A trend seen the world over
T. RAMACHANDRAN
THESE REMARKS are prompted by the comments of Seshadri Akella on `premier' engineering institutes. The writer is quite right in scoffing at the preposterous suggestion of an MP in the Lok Sabha that there should be 1,500 IITs in India. This is, of course, neither feasible nor necessary. But he is wrong in questioning the necessity of acquiring qualifications from such institutes.
I taught at an IIT for four years before moving over to a `lesser' institute, which was nevertheless a top-class engineering college. From among 80 or so graduates of the IIT, whom I taught in the pre-final and final years, one rose to become the first civilian Chairman and MD of Hindustan Aeronautics Ltd., Bangalore, and distinguished himself in that post.
Another is heading Tata Steel Ltd. with distinction. A third, after joining the technical department of a leading nationalised bank, rose to become its executive director.
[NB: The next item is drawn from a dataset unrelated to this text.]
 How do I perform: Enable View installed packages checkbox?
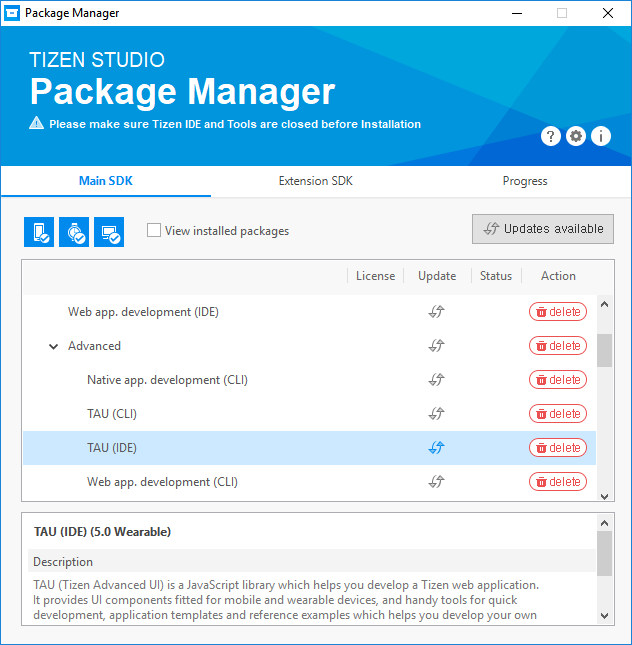click(x=154, y=230)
These are examples from a small sample, limited by my short tenure at the IIT, and from just one branch of engineering. There must be countless others from other branches, who have contributed significantly to Indian engineering.
That apart, what I see as a very important contribution of the IITs is in the upgradation of standards of engineering education in India. Until the 1950s, engineering education was stagnating, with outmoded curricula and obsolete laboratories. It is the advent of the IITs that brought dynamism to engineering education and awakened the old engineering colleges from their stupor.
Pace-setters
There is no doubt that it was the vibrant foreign presence at the initial stages of all IITs that inculcated a different academic culture from that existing in old engineering colleges. And this culture has fortunately caught on at the IITs, and has also, slowly but surely, spread to a good number of other institutes, by constant academic exchanges made possible by far-sighted schemes such as the Quality Improvement Programme. In this sense IITs have indeed been pace-setters.
The writer seems to be sore that many IIT graduates opt for a management education subsequently for `lucre', which he seems to consider a bad word! This is no loss as good managers are also essential for the progress of the country. And it is the better training of minds at good engineering institutes that leads in the first instance to large numbers of them getting admission to prestigious management institutes. And this is a trend the world over!